**SELECTED PASSAGE:**
# 아니다 & 없다



## vientito

between these two :

(1) 달라지는 것 아니다

(2) 달라지는 것 없다

please comment on the difference

also could we translate "아는 것 없어" as "there's no need for (you) to know"?  Are there more than one way to interpret this sentence according to context?


----------



## terredepomme

1) It's not changing. 2) Nothing changes.


----------



## ClaudioSHIN

'아는 것 없어' 
We can translate it generally, '나는 (그것에 관해서는) 아는 게 없어' as 'I have no idea (about it)'.
But according you translated, 'There's no need for (you) to know"
as '(넌) 알 필요 없어', '(넌) 몰라도 되'.

Next, terredepomme did a good answer for (1) (2).


----------



## vientito

I think the biggest confusion I have is when I should use 아니다 and not 없다

what's the meaning of 아는 게 아니다?  Is it "it is not the fact that I know"?  Which sounds really close to " I have no idea"  To me they are almost the same.

In fact, "nothing is changing" and "it's not changing", to me, it is talking about the same affair.  Why two different ways to say the same thing then?


----------



## Superhero1

아는 게 아니다 means _I know little things_. (Actually, I don't know.)

아니다 is used when you deny something, 없다 means there not being existence.


----------



## sunflowershine

이다/아니다 (for negation) is Korean version of copula (to be). It means 'is/am/are' and for negation 'is not/am not/are not'. It shows the equational expression
있다/없다 means 'exist/do not exist'. It shows the existence of something. It also can be translated to 'there is/are'

Here is some examples:
저는 학생이 아니예요 (I'm not a student)
교실에서 학생이 없어요 (There's no student in the classroom)

Hope this helps ^^


----------

**GIVEN DATA:**
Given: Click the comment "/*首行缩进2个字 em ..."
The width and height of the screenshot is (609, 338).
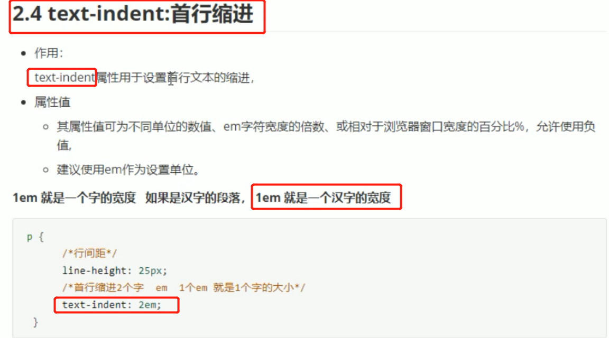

**EXERCISE REQUIREMENTS:**
[1] From the forum thread on 아니다 and 없다, write out the passage beginning at the words "## ClaudioSHIN" and ending after "for (1) (2).".
[2] Answer these questions on the forum thread on 아니다 and 없다:
(a) How does terredepomme translate "달라지는 것 없다"?
(b) What English meaning does sunflowershine give for 있다/없다?
(c) How does ClaudioSHIN translate "나는 (그것에 관해서는) 아는 게 없어" into English?

**THE RESULTS:**
[1]
## ClaudioSHIN

'아는 것 없어' 
We can translate it generally, '나는 (그것에 관해서는) 아는 게 없어' as 'I have no idea (about it)'.
But according you translated, 'There's no need for (you) to know"
as '(넌) 알 필요 없어', '(넌) 몰라도 되'.

Next, terredepomme did a good answer for (1) (2).

[2]
(a) "Nothing changes."
(b) 'exist/do not exist'
(c) 'I have no idea (about it)'